AI can also help in predicting what climate change will be like in the future for these industries, Mr. Angle said. This is important because we need to be adapting to those changes now rather than wait until it’s worse, he said. “And then it’s almost too late.”

Archbold Station also is doing innovative research with satellite-based and drone-based remote sensing. Ms. Boughton, research director at Buck Island Ranch, co-leads the project with Xukai Zhang.

In simple terms, it basically is measuring energy from wavelengths of light coming from the earth and using it to estimate plant productivity.

The project is described this way in a blog from the Archbold website: “The objective of satellite-based remote sensing is to help us understand the Earth better by recording and analyzing the energy from visible and invisible light or wavelengths reflected or emitted from the Earth’s surface.” Archbold Station has been among the first to use this cutting-edge technology to measure productivity of plants growing every year in different types of cattle pastures in South-Central Florida. The project is being conducted in collaboration with several universities.

“What was is gone”

New technologies cannot be developed without recognizing the history they are built on.

The Seminole tribe played a strong, pivotal role in the development of cattle ranching in Florida and retains that role today.

The tribe’s land is among the top largest five ranches in the state of Florida and probably in the top 15 in the U.S., said Alex Johns, the tribe’s executive director of agriculture over land holdings. They also keep green space from being developed and provide protection for water and wildlife.

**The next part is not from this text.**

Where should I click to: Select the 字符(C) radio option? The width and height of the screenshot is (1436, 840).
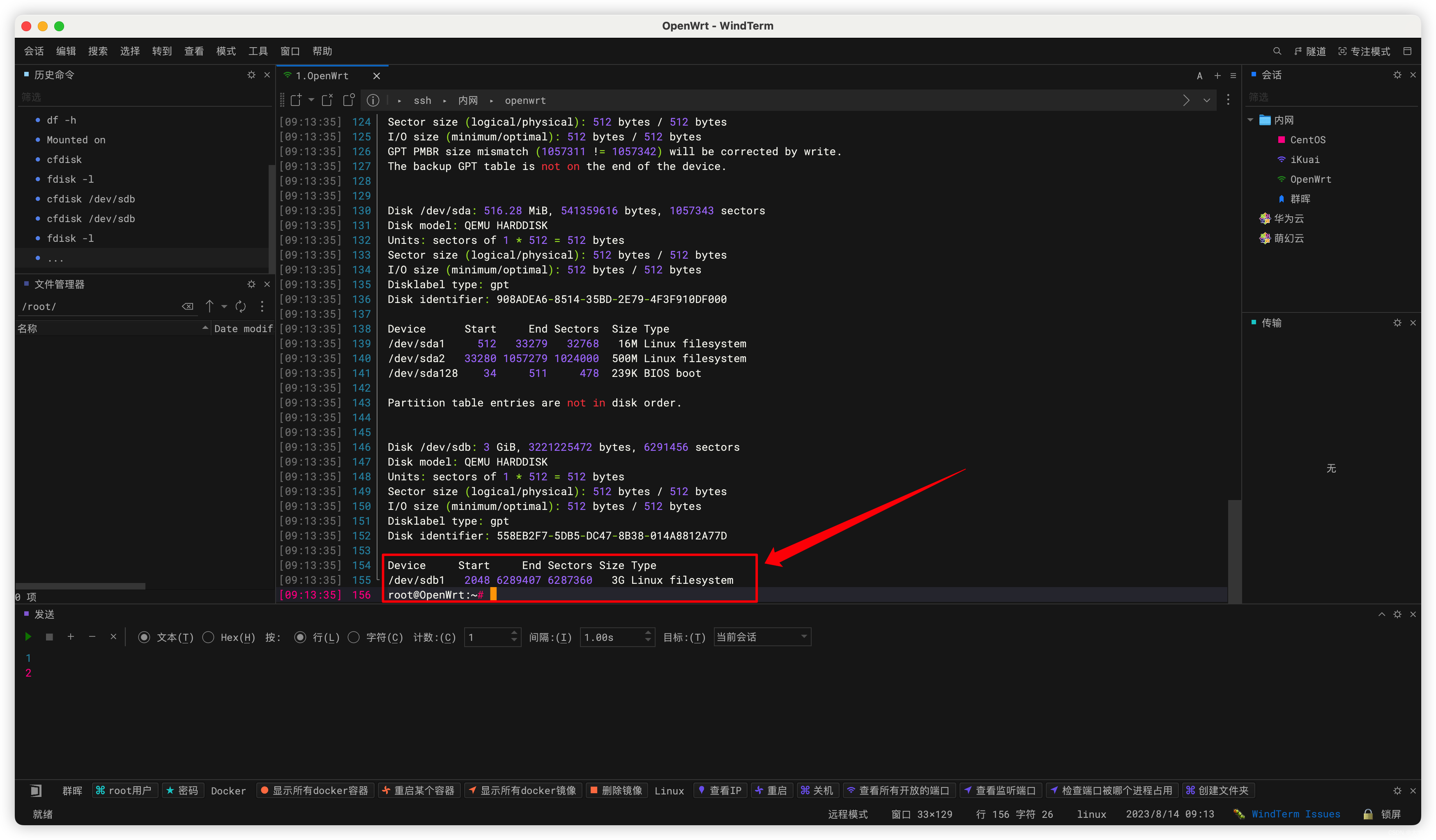pyautogui.click(x=354, y=637)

The Seminole tribe operation has “north of 12,000 head of cattle,” Mr. Johns said. Ranches spread over five counties — Okeechobee, Glades, Highlands, Hendry and Collier. They have about 110,000 acres of improved grazing and 70,000 to 80,000 acres of natural grazing, Mr. Johns said. Everything is under direct supervision of Seminole Tribe Inc. of Florida.

Mr. Johns personally owns the First American Land & Cattle company. He is proud of the fact that cattle ranching has reached its 500th year anniversary.

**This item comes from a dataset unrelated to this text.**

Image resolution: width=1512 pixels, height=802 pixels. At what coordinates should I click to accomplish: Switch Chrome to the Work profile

“To my family it’s really important,” he said. The Native Americans who eventually became known as the Seminole tribe reach as far back as the first Spanish settlers, he said. As far as livelihood, the tribe historically was nomadic in the early days and following the cattle kept them mobile, provided protein and “allowed us to fight three Seminole Wars and survive and stay strong in Florida,” Mr. Johns said.

Gene Lollis, immediate past president of the Florida Cattlemen’s Association, looked to the future in his final letter to the membership in June.

The guiding words for the past year were “Open Gates Open Minds,” wrote Mr. Lollis, who also is manager of Buck Island Ranch. That means ranchers had discussions with government agencies, scientists, conservationists and the public to share facts about research and the value of cattle ranching. The gate must remain open.

Ranchers have to realize that cattle ranching is nothing like it used to be, he wrote. “What was is gone and, most importantly, what will be is what we are willing to make it be.” They can make a better future by “analyzing and thinking of our land and water as a living breathing balance system,” he said. “And our system is interconnected and any one thing out of balance causes a disruption within that system.”

This a tipping point, he said.

“Now my question to everyone. Are we going to ride off into the sunset or are we looking forward to the rising sun each day to do what we do — sustaining and taking care of God’s waters, wildlife, and green earth? So let us get up, show up, participate, and never give up on the lifestyle that is the backbone of our country.” ¦

In the KNOW

The top five Florida counties, number of cattle:

Okeechobee, with 175,000 cattle and calves; Highlands, 120,000; Osceola, 97,000, Polk, 92,000, and Hardee, 70,000.

In the Southwest Florida and Palm Beach County area, Lee County has 10,800 cattle and calves; Collier County, 10,400; Charlotte County, 25,000; and Palm Beach County, 9,200.